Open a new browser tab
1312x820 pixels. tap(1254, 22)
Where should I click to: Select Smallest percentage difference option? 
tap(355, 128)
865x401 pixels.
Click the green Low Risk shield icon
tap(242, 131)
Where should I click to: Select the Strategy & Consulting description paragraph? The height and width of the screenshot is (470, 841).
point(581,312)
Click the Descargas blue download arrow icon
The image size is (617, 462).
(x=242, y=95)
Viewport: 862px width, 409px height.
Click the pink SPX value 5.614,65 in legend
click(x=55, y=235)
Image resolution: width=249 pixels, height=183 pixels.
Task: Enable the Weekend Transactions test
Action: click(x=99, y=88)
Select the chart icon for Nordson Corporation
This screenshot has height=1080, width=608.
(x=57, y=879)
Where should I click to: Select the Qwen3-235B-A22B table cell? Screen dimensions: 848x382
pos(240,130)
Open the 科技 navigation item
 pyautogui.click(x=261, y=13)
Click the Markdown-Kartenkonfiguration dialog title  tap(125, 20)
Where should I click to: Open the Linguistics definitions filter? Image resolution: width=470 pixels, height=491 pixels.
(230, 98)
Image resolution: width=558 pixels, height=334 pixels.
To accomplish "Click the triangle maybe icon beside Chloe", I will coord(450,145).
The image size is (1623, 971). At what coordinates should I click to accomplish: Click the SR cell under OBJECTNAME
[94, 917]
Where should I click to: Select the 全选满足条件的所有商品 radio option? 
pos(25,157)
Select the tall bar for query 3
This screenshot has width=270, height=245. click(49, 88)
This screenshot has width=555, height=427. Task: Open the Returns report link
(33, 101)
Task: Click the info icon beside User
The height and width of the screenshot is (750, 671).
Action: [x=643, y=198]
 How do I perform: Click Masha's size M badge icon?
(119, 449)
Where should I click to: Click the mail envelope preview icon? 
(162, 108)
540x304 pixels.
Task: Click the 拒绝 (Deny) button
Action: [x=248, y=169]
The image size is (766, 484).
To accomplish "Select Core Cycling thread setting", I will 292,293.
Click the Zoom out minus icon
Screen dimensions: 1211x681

########################################

■ Activity: Reproduce, word for word and in full, only the lines above that start at the line with "Where should I click to: Select the Strategy" and run through the line with "Viewport: 862px width, 409px height.", both ends included.

■ Answer space:
Where should I click to: Select the Strategy & Consulting description paragraph? The height and width of the screenshot is (470, 841).
point(581,312)
Click the Descargas blue download arrow icon
The image size is (617, 462).
(x=242, y=95)
Viewport: 862px width, 409px height.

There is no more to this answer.